Uma das características mais visíveis da Revolução Industrial foi o crescimento das cidades de forma nunca vista anteriormente. Inicialmente caótico, esse fenômeno conduziu às primeiras tentativas de planejamento do espaço urbano cujas linhas mestras resumem-se nas palavras ordenar e higienizar (RAMINELLI. In: CARDOSO & VAINFAS, 1997, p. 185). A cidade tradicional, leia-se aqui anárquica, com ruas estreitas e sinuosas e construções acanhadas, anti-higiênicas ou precárias, surge antes ou simultaneamente, resiste e às vezes sobrepõe-se, à cidade moderna. Contra essa cidade tradicional unem-se a burguesia e o Estado. O surgimento das rígidas regras para o arruamento, geometricamente traçado sob a forma de tabuleiro de xadrez, é simultâneo ao fortalecimento do poder centralizado, à consolidação das fronteiras políticas e ao surgimento de economias monetarizadas (Idem, p. 193). Planejar as cidades, embelezá-las, cortando-as com avenidas e bulevares, jardins e grandiosas edificações era manifestar o moderno, a cultura, a civilização.

**Linhas de dados**
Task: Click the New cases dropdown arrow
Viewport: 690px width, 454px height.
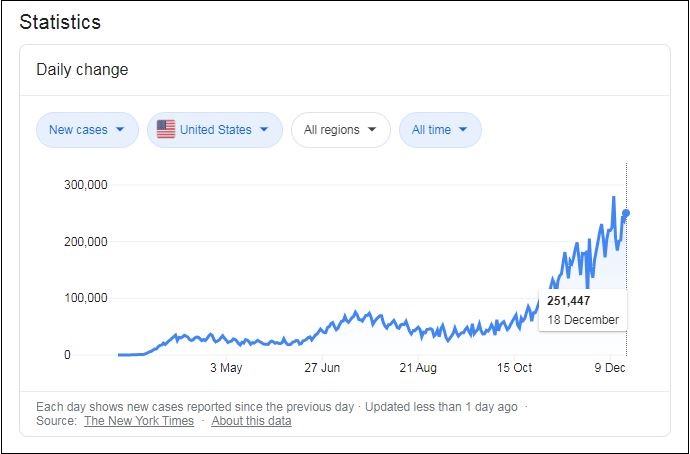Action: click(x=121, y=130)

**Tarefa a cumprir**
Cite na íntegra, sem nenhuma alteração, o texto sobre o crescimento das cidades na Revolução Industrial.

**Resposta da tarefa**
Uma das características mais visíveis da Revolução Industrial foi o crescimento das cidades de forma nunca vista anteriormente. Inicialmente caótico, esse fenômeno conduziu às primeiras tentativas de planejamento do espaço urbano cujas linhas mestras resumem-se nas palavras ordenar e higienizar (RAMINELLI. In: CARDOSO & VAINFAS, 1997, p. 185). A cidade tradicional, leia-se aqui anárquica, com ruas estreitas e sinuosas e construções acanhadas, anti-higiênicas ou precárias, surge antes ou simultaneamente, resiste e às vezes sobrepõe-se, à cidade moderna. Contra essa cidade tradicional unem-se a burguesia e o Estado. O surgimento das rígidas regras para o arruamento, geometricamente traçado sob a forma de tabuleiro de xadrez, é simultâneo ao fortalecimento do poder centralizado, à consolidação das fronteiras políticas e ao surgimento de economias monetarizadas (Idem, p. 193). Planejar as cidades, embelezá-las, cortando-as com avenidas e bulevares, jardins e grandiosas edificações era manifestar o moderno, a cultura, a civilização.